Tuesday, June 9, 2015

Why reviewing grants makes me grumpy

Here are some of the emotions I experience when I have to review a bunch of research grant applications. This has become accentuated because I now have to review some applications outside physics and chemistry.

Guilt. I don't spend as much time on each application as perhaps I should. I don't read every word, cross check details, learn the necessary science, find an expert, ...

Guilt. I do sometimes look at metrics. But, in my defense this is very coarse-grained. Most of the time it tells me little or what I can guess already. However, occasionally I think it does help. For example, someone who is decades past their Ph.D and with only single digit citations on their hundred plus papers. Or, someone with a few recent papers with 50-100 citations, may mean something.

Frustration. That I have to assess non-competitive applications. Why did this person waste all the time preparing an application. Did any senior colleague advise against it? Or does the applicant live in a dream world or have a massive ego?

Irritation. Applicants should know their application will be reviewed by a multi-disciplinary panel but still fill it with jargon.

Irritation. Most applicants list journal impact factors to 4 or 5 significant figures. I know journals do this, but it reflects an uncritical acceptance of what the numbers really mean. This reflects poorly on the applicant. If one looks at the broad distribution of citation rates for papers in a specific journal, not just the average citation rates, one can see that at best only two significant figures is meaningful.

Concern. Many excellent junior people living on soft money. The success or failure of this application may determine whether they leave science. They should not be in this situation.

Sympathetic. Although I am scathing about those with High Impact Factor syndrome, I do see how seductive it is, particularly when reviewing applications from other fields. It provides an easy way out from the hard work and subjectiveness of a real scientific assessment.

Irritation. Hype about the applicant, research field, or project.

Joy. When I learn something new or when I see someone is doing something cool or worthwhile for global society (or at least appears to be).

Anxious. Writing a grant proposal that sells is not the same skill as doing excellent research. I may be deceived and backing the wrong people [those good at marketing] rather than really creative and solid scientists who don't have the skills or motivation to sell themselves or their project.

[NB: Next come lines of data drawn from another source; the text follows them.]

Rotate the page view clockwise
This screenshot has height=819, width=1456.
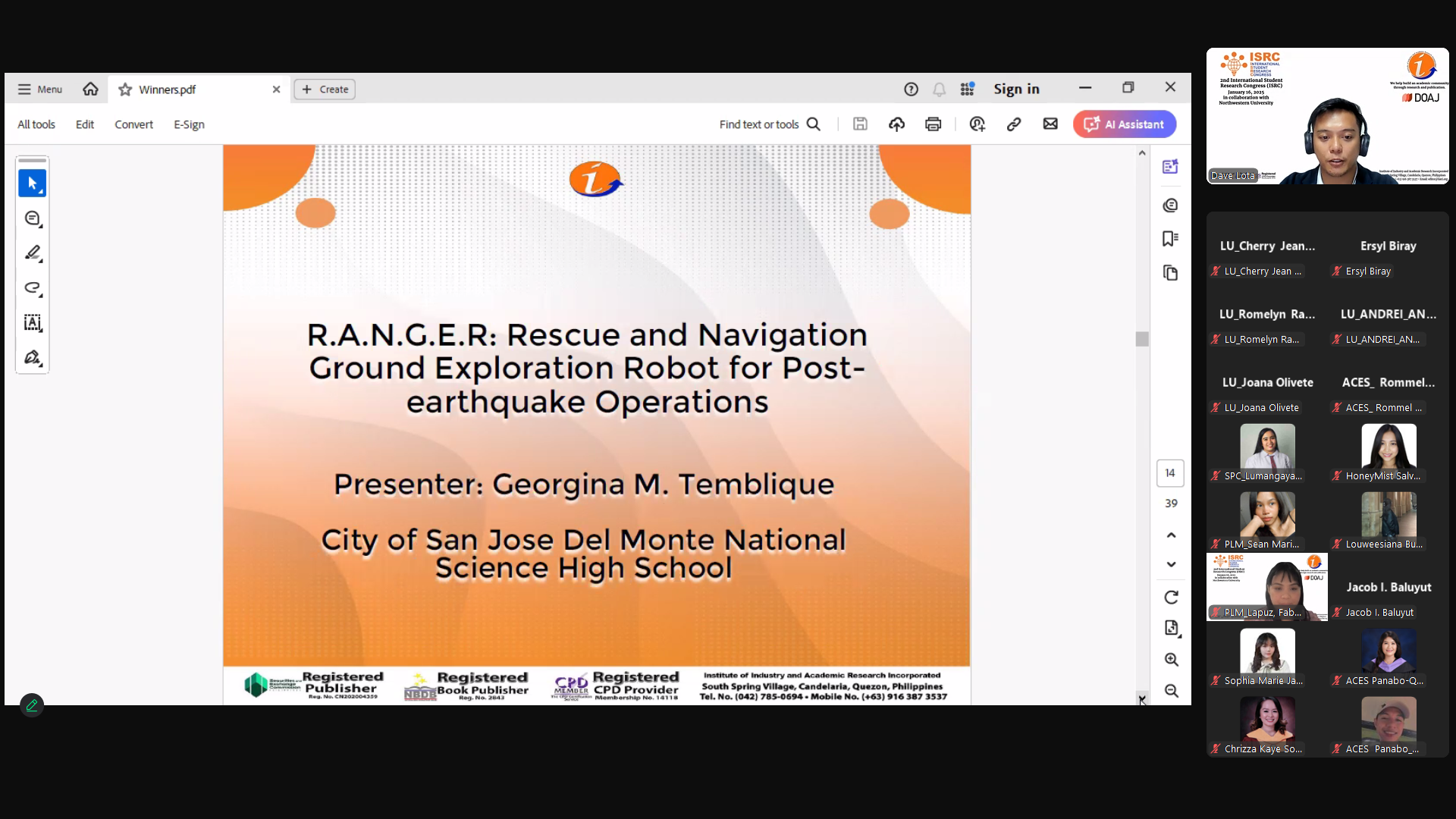coord(1171,598)
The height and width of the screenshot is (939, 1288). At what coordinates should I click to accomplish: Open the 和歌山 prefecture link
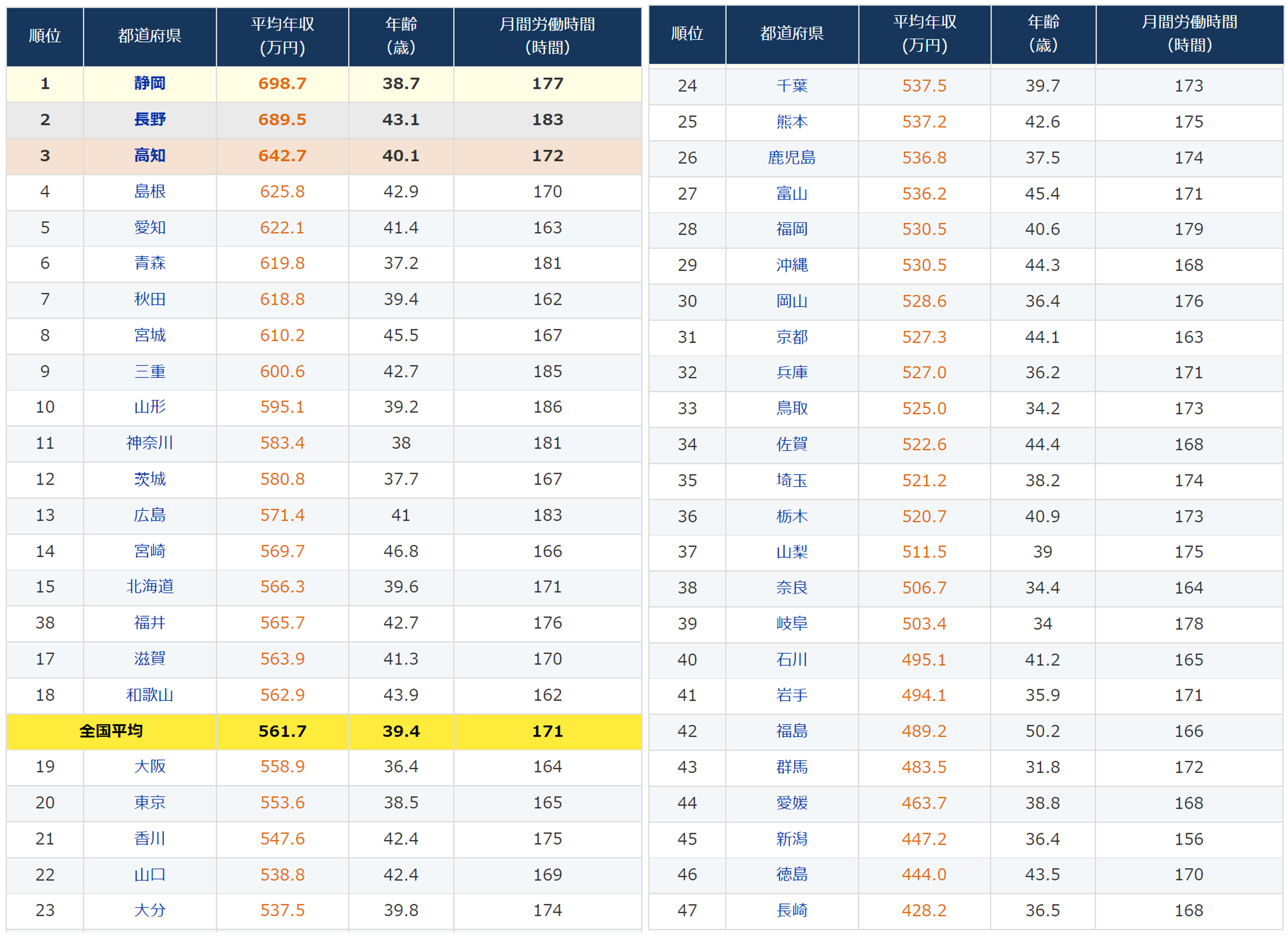pos(149,695)
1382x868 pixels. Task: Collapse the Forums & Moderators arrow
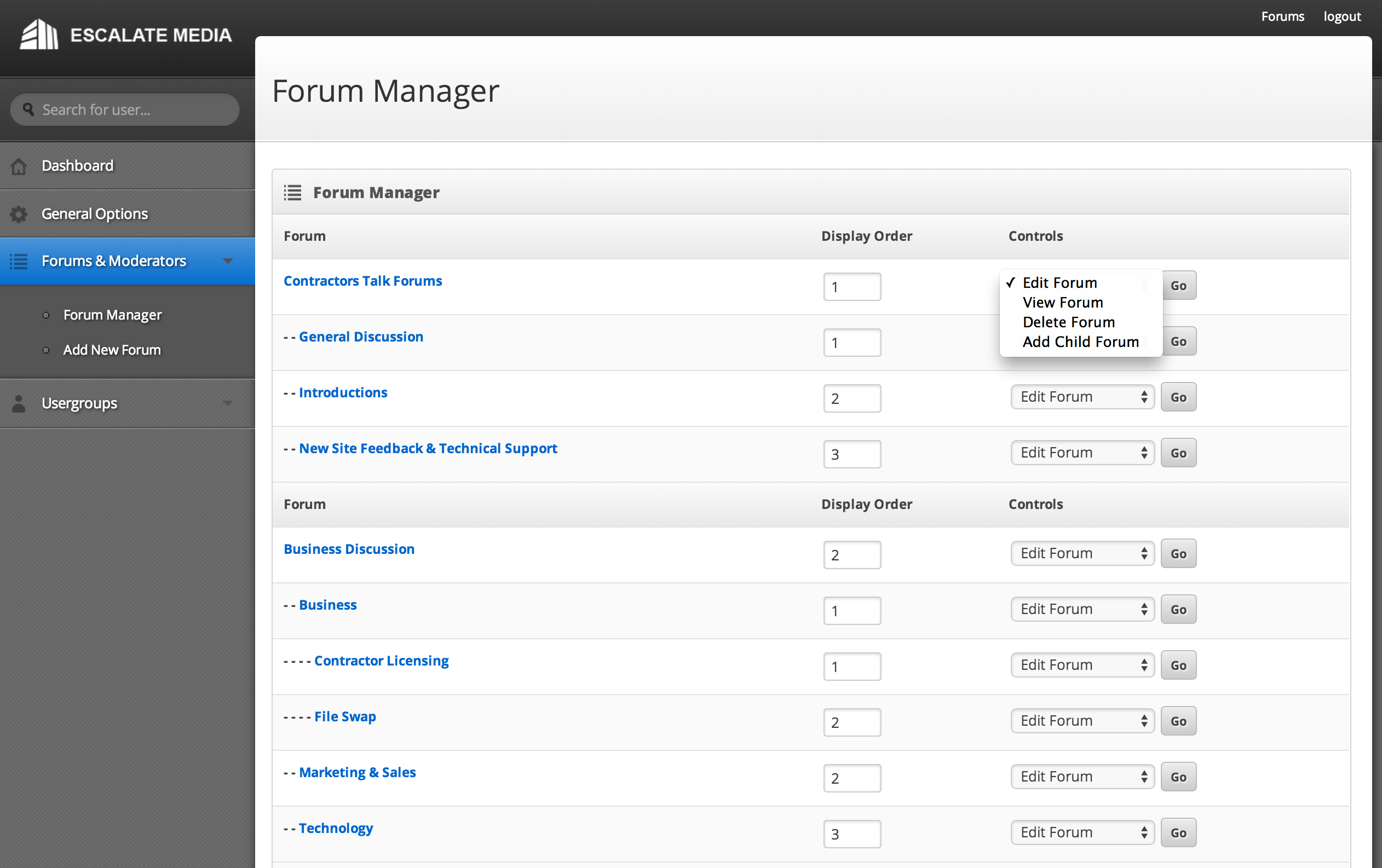(x=228, y=261)
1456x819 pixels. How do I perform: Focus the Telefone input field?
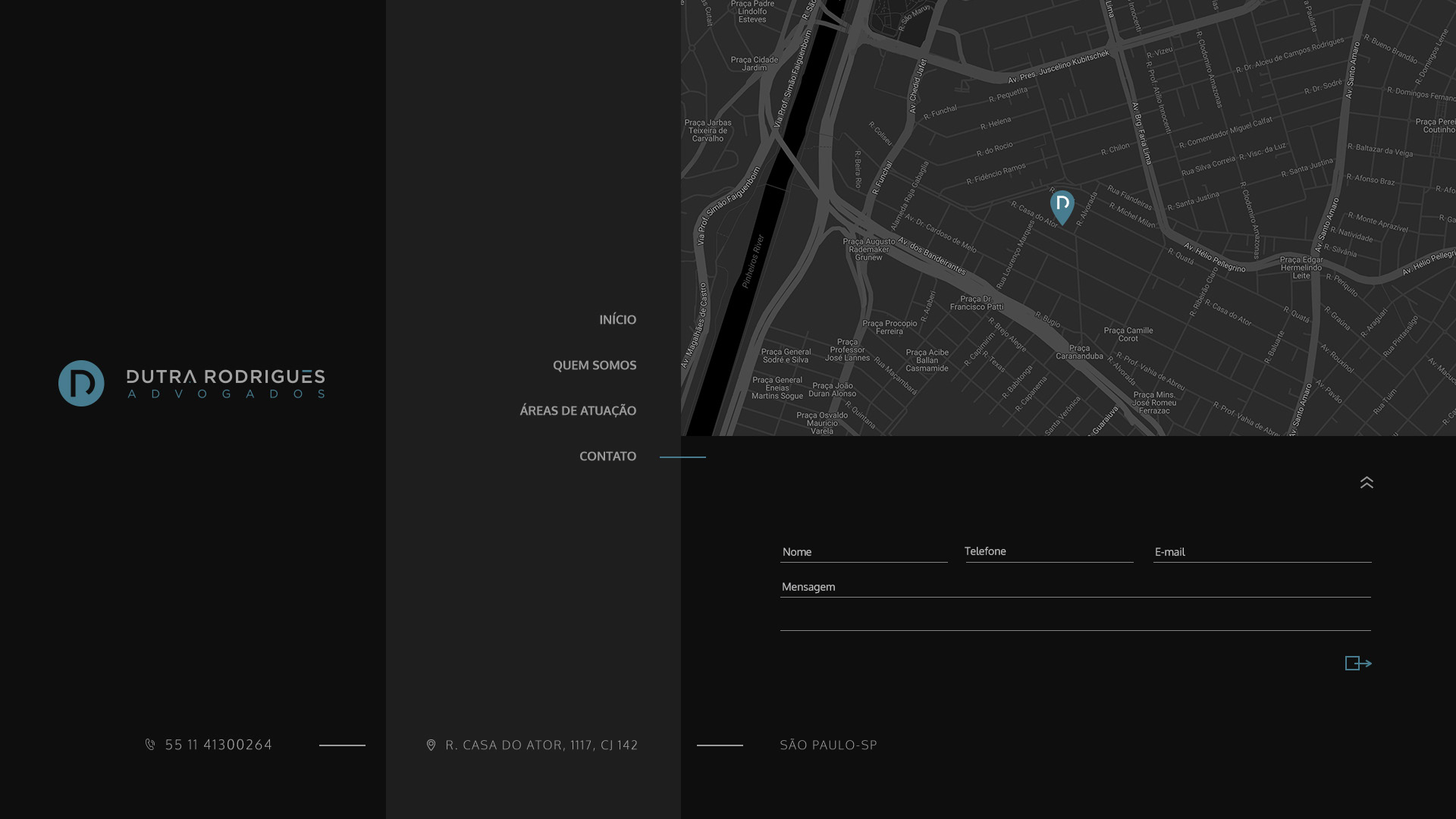[x=1048, y=551]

Concerned. There is too much hyperactivity (lots of papers, conferences, seminars, grad. students, ...). It seems quantity trumps quality. I desperately seek to find just one significant nugget of scientific knowledge that each applicant has produced.

Relief. When I am done.

But I am still grumpy for a few days afterwards.

2 comments:

  1. I have similar issues when reviewing papers for PRL or higher. Unfortunately a lot of that is marketing, and while it's easier to judge the science (results are there instead of a communication of expectations), it's easy being influenced by the fact that the senior author has already many "high impact" paper (erm, papers in supposedly high impact journals, which is a significantly different animal).
    But many of the same issues, and associated human reactions, pop up.